Pembroke colored at this, and exclaimed, in a voice of distress and displeasure, "Sobieski! what can you mean? Do you imagine that ever my father or myself can forget that you were little less than a prince in your own country?—that when in so high a station you treated me like a brother; that you preserved me even when I lifted my arm against your life. Can we be such monsters as to forget all this, or to think that we act justly by you in permitting you to labor for your bread? No, Thaddeus; my very soul spurns the idea. Your mother sheltered me as a son; and I insist that you allow my father to perform the same part by you! Besides, you shall not be idle; you may have a commission in the army, and I will follow you."

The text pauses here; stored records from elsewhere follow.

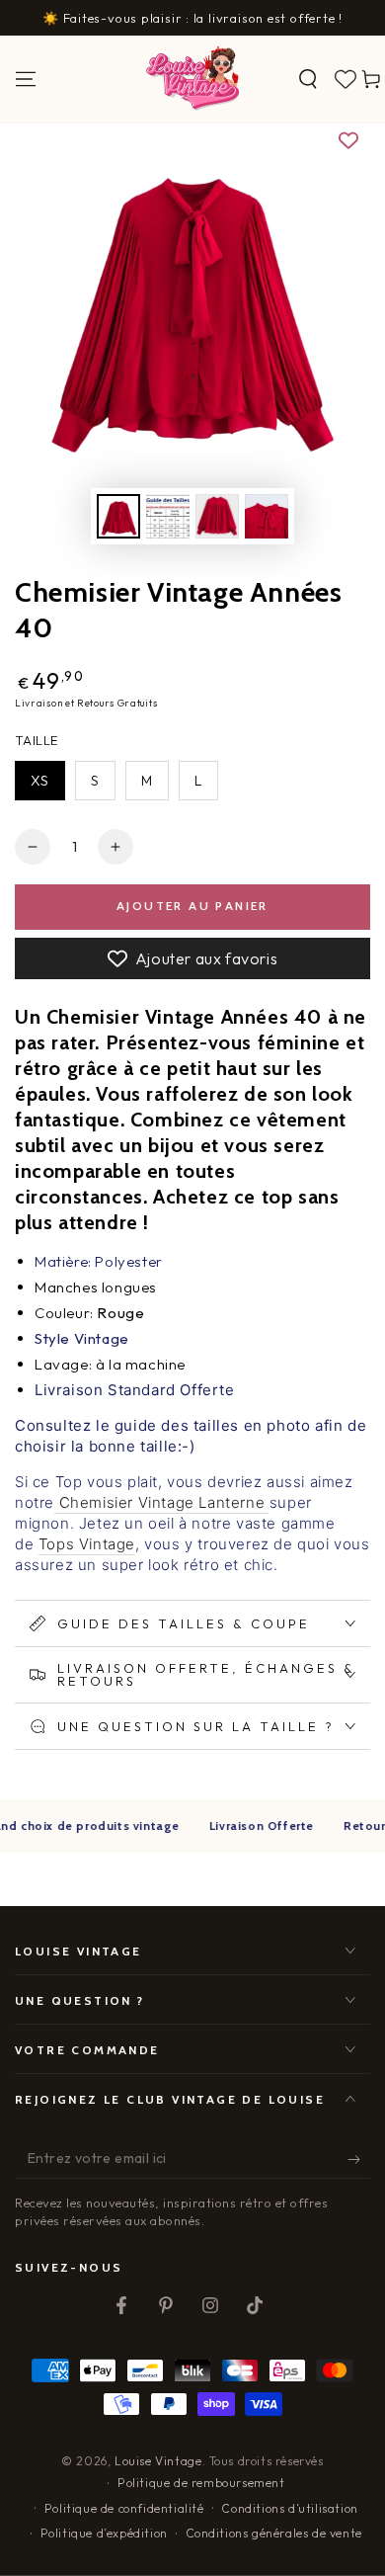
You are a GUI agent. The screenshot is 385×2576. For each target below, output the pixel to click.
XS (40, 780)
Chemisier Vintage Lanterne (159, 1502)
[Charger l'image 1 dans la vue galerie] (118, 516)
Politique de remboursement (201, 2482)
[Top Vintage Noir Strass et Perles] (267, 1503)
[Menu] (25, 79)
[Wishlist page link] (345, 79)
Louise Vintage (158, 2460)
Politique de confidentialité (124, 2508)
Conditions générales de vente (274, 2533)
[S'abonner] (358, 2159)
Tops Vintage (86, 1544)
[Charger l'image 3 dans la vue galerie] (217, 516)
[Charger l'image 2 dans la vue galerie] (168, 516)
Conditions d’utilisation (289, 2508)
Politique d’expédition (104, 2533)
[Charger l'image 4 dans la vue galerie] (266, 516)
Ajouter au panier (192, 905)
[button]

The count pressed the hand of his friend, and looking gratefully but mournfully in his face, replied, "Had I a hundred tongues, my generous Pembroke, I could not express my sense of your friendship; it is indeed a cordial to my heart; it imparts to me an earnest of happiness which I thought had fled forever. But it shall not allure me from my principles. I am resolved not to live a life of indolent uselessness; and I cannot, at this period, enter the British army. No," added he, emotion elevating his tone and manner; "rather would I toil for subsistence by the sweat of my brow than be subjected to the necessity of acting in concert with those ravagers who destroyed my country! I cannot fight by the side of the allied powers who dismembered it! I cannot enlist under the allies! I will not be led out to devastation! Mine was, and ever shall be, a defensive sword; and should danger threaten England, I would be as ready to withstand her enemies as I ardently, though ineffectually, opposed those of unhappy Poland."
Pembroke recognized the devoted soul of Thaddeus of Warsaw in this lofty burst of enthusiasm; and aware that his father's munificence and manner of conferring it would go further towards removing these scruples than all his own arguments, he did not attempt to combat a resolution which he knew he could not subdue, but tried to prevail with him to become his guest until something could be arranged to suit his wishes.

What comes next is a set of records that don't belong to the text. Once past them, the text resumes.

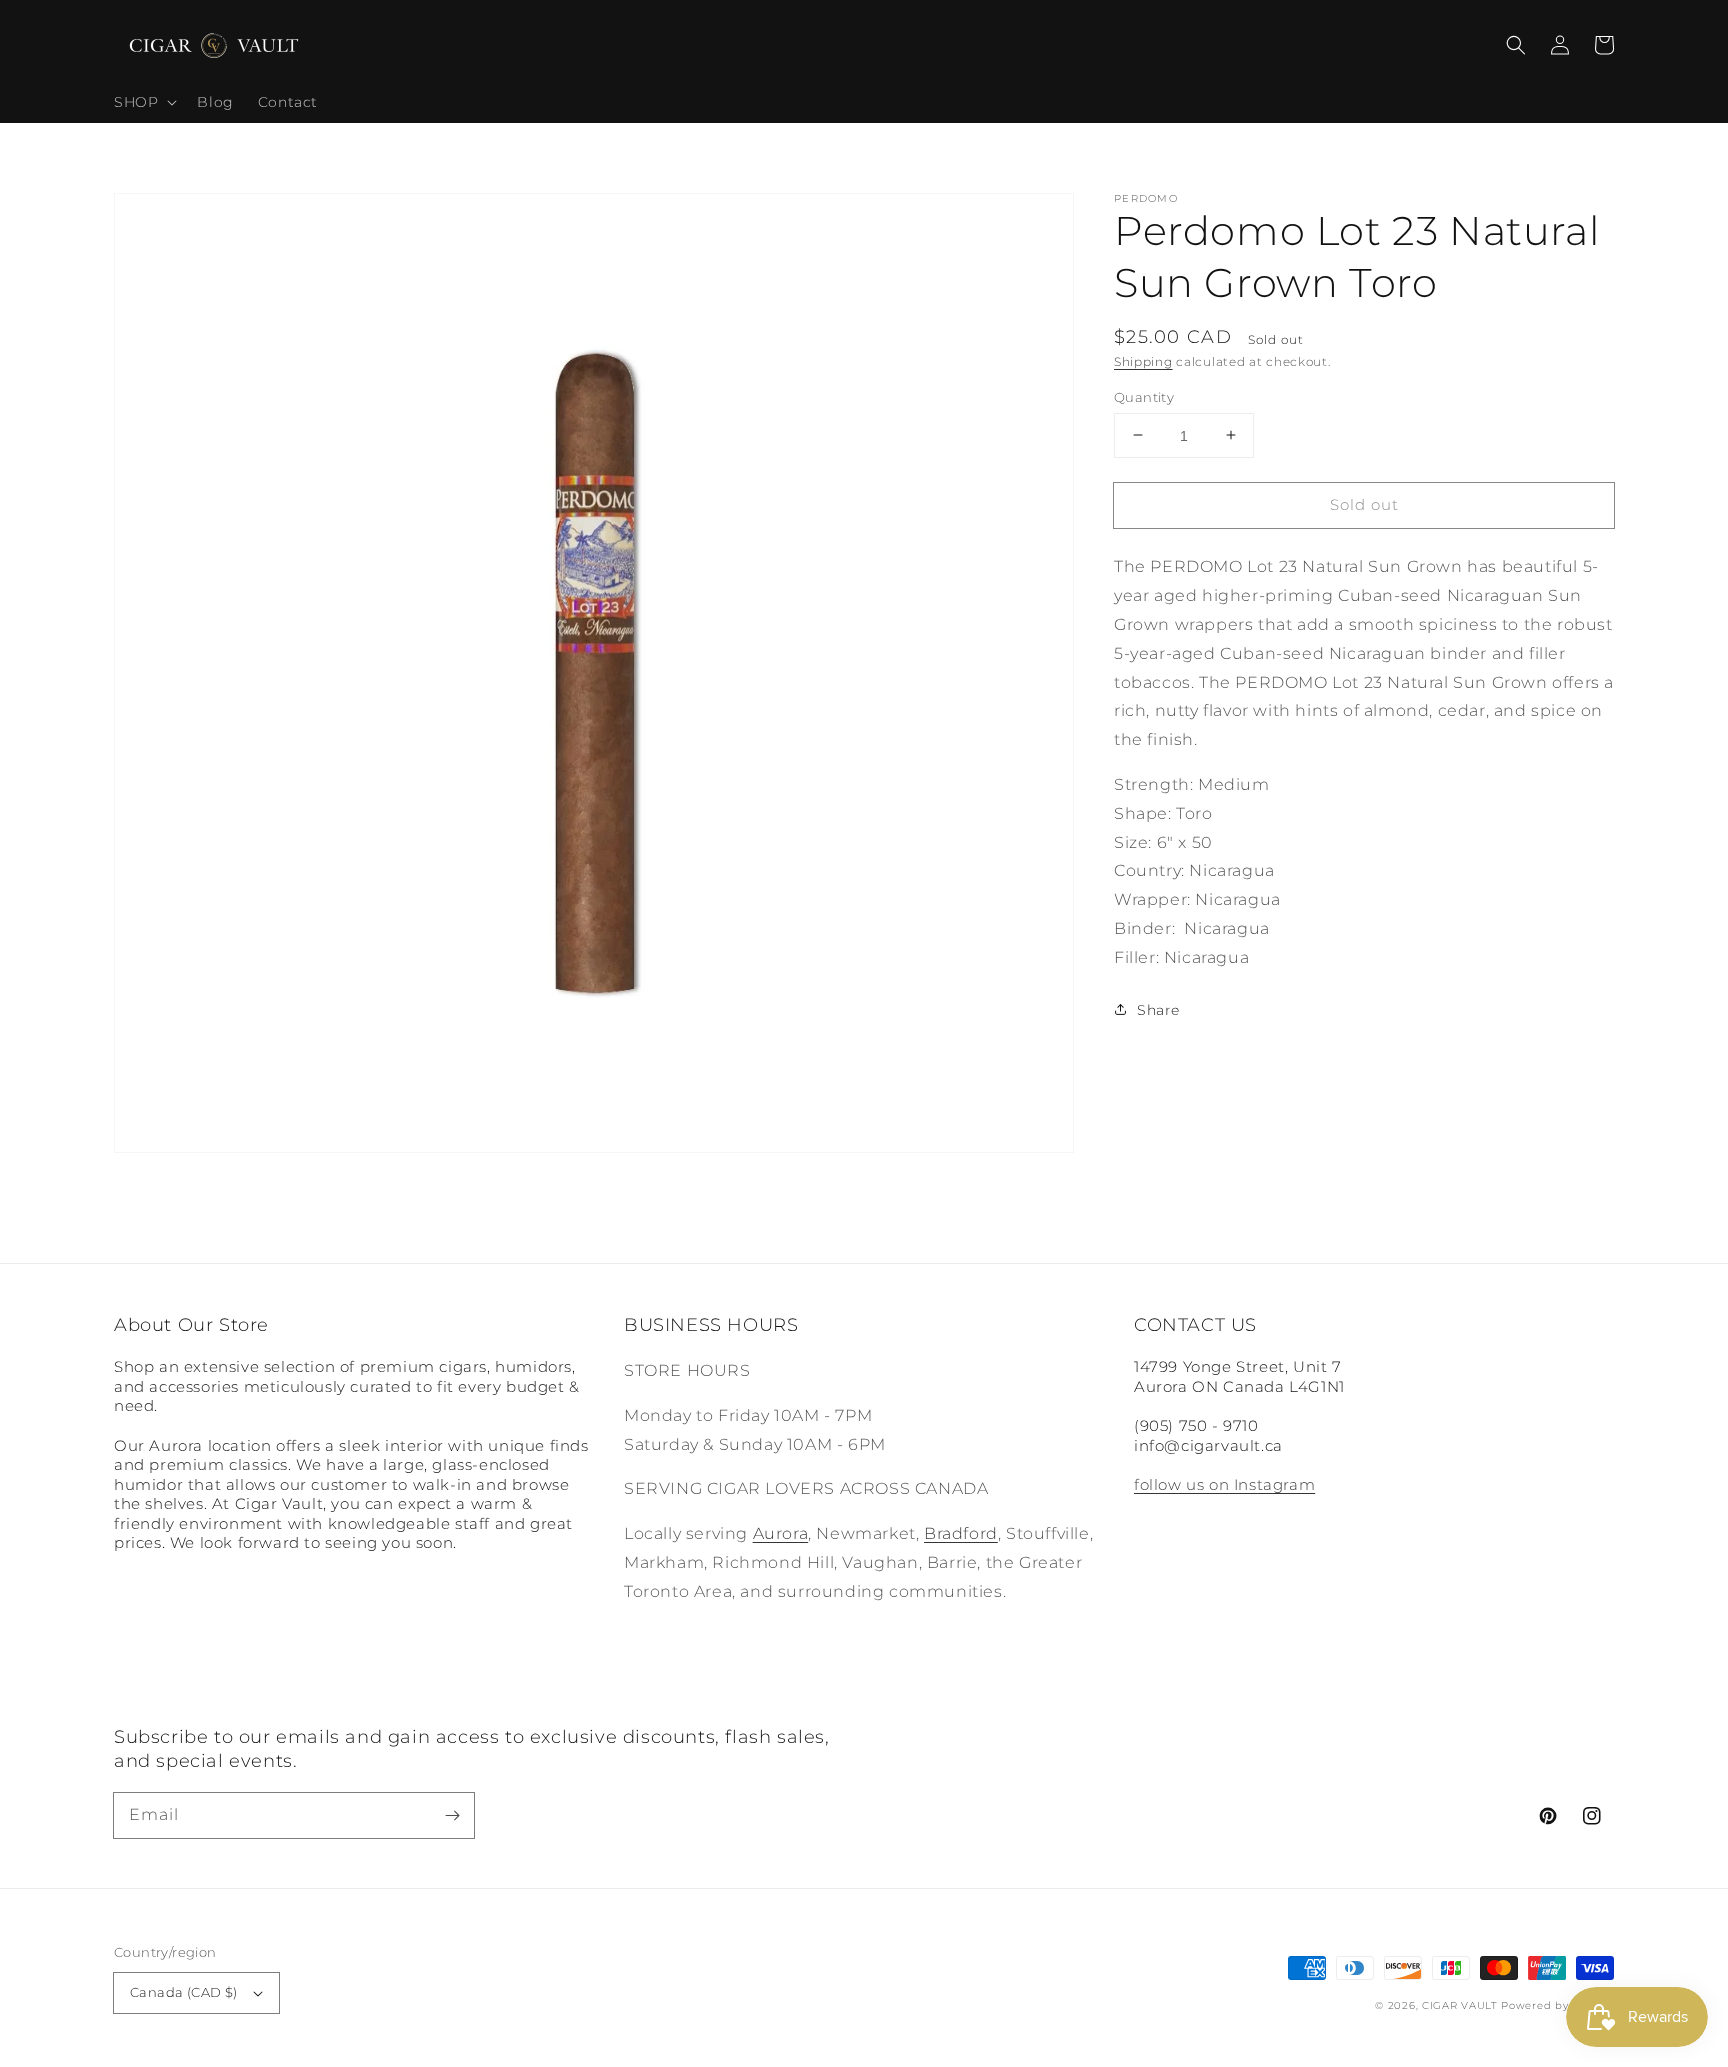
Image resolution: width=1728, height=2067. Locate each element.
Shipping (1143, 361)
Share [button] (1158, 1009)
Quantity (1144, 396)
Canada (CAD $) (184, 1992)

With an unuttered emotion at the thought of meeting Miss Beaufort, Thaddeus had just consented to accompany Somerset to the Castle, after Sir Robert had been apprized of his coming, when the countess's old and faithfully attached manservant entered, and respectfully informed her guests that his lady, not willing to disturb their conversation, had retired to her room for the night, but that beds were prepared for them in the Abbey, and she hoped to meet both friends at her breakfast table in the morning. The honest man then added, "It was now past eleven o'clock; and after their honors had partaken of their yet untasted refreshment, he would be ready to attend them to their chambers."
Pembroke started up at this, and shaking his friend warm by the hand, bade him, he said, "a short farewell;" and hastening down the hill, arrived at the gate of the Wold Lodge just at the turn of midnight.

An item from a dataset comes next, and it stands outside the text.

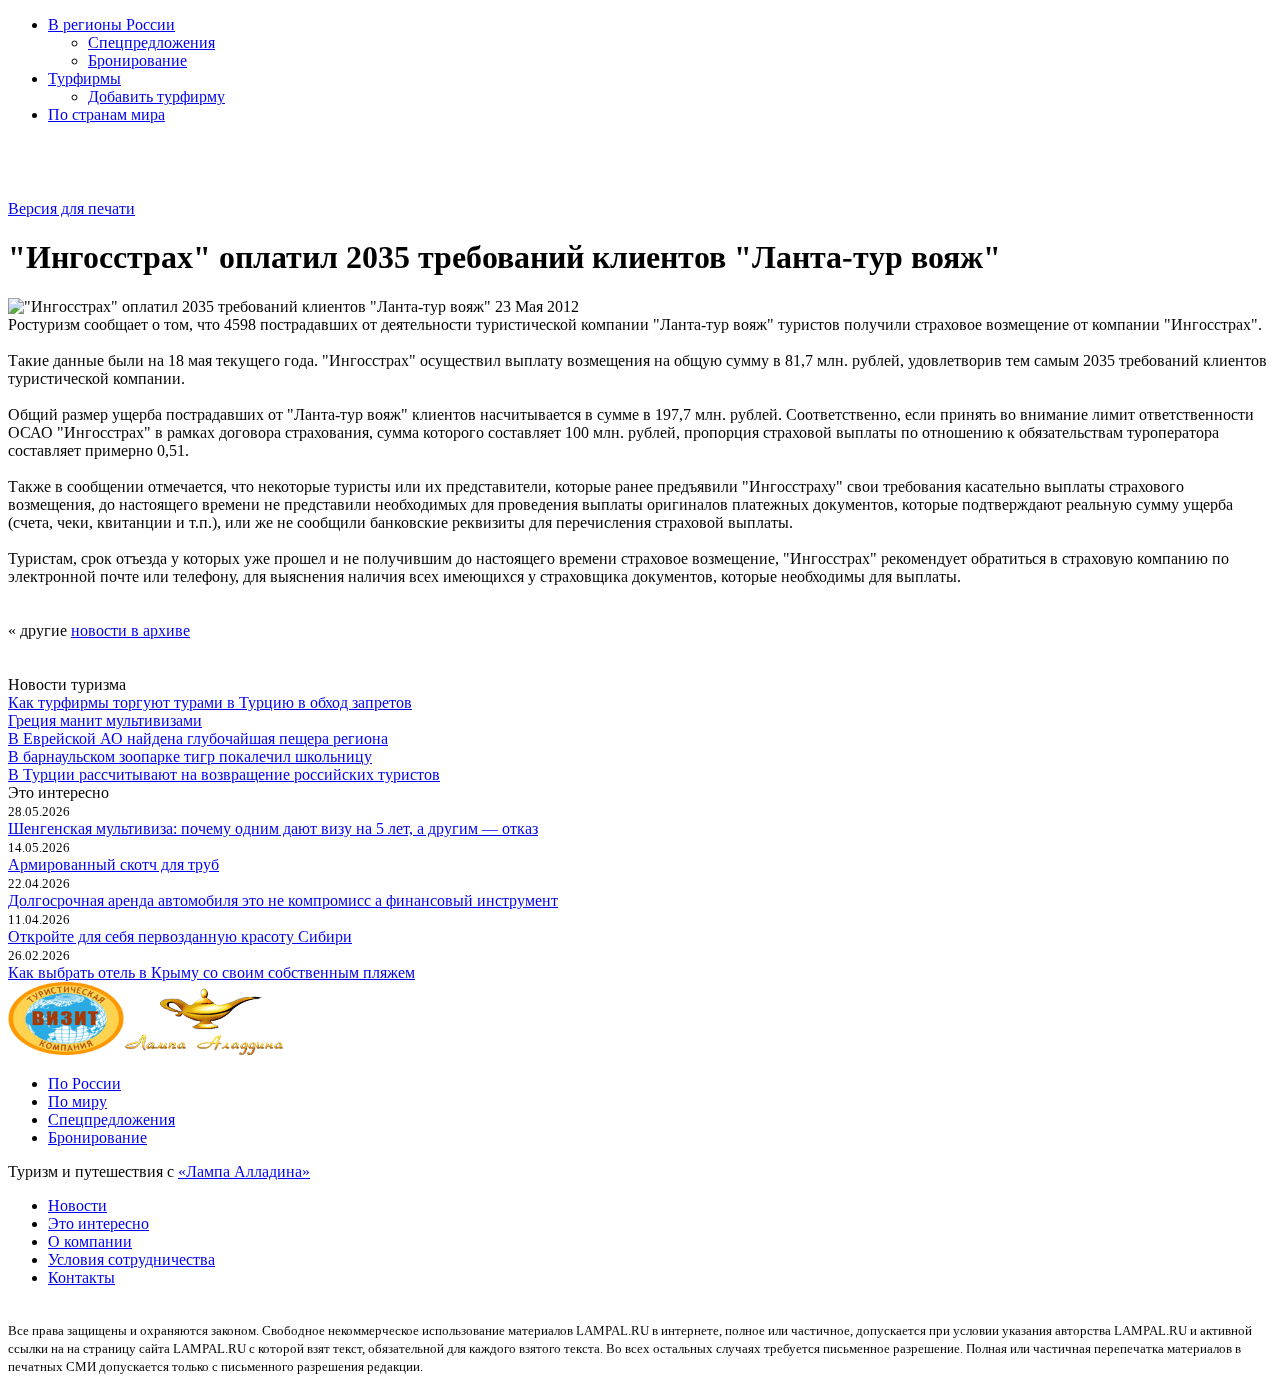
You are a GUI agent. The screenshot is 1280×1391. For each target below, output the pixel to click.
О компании (90, 1241)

At an early hour the next morning he gave orders to his groom, wrote a slight apology to Shafto for his abrupt departure, and, mounting his fleet horse, galloped away full of delight towards Somerset Castle.
CHAPTER XL.
SOMERSET CASTLE.
But Sobieski did not follow the attentive domestic of his maternal friend to the prepared apartment in the Abbey. He asked to be conducted back through the night shadowed grounds to the little hotel he had seen early in the evening on his approach to the mansion. It stood at the entrance of the adjoining village, and under its rustic porch he had immediately entered, to engage a lodging beneath its humble sign, "The Plough," for the few clays of his intended visit to Lady Tinemouth. A boy had been his guide, and bearer of his small travelling bag, from the famous old Commandery inn, the "Angel," at Grantham, where the Wold diligence had set him down in the afternoon at the top of the market-place of that memorable town of ancient chivalry, to find his way up to the occasional rural palace cells on Harrowby Hill, of the same doughty and luxurious knights who were now lying, individually forgotten, in their not only silent but unknown graves, there not being a trace of them amongst the chapel ruins of the Abbey, nor below the hill, on the sight of the old Commandery church at Grantham.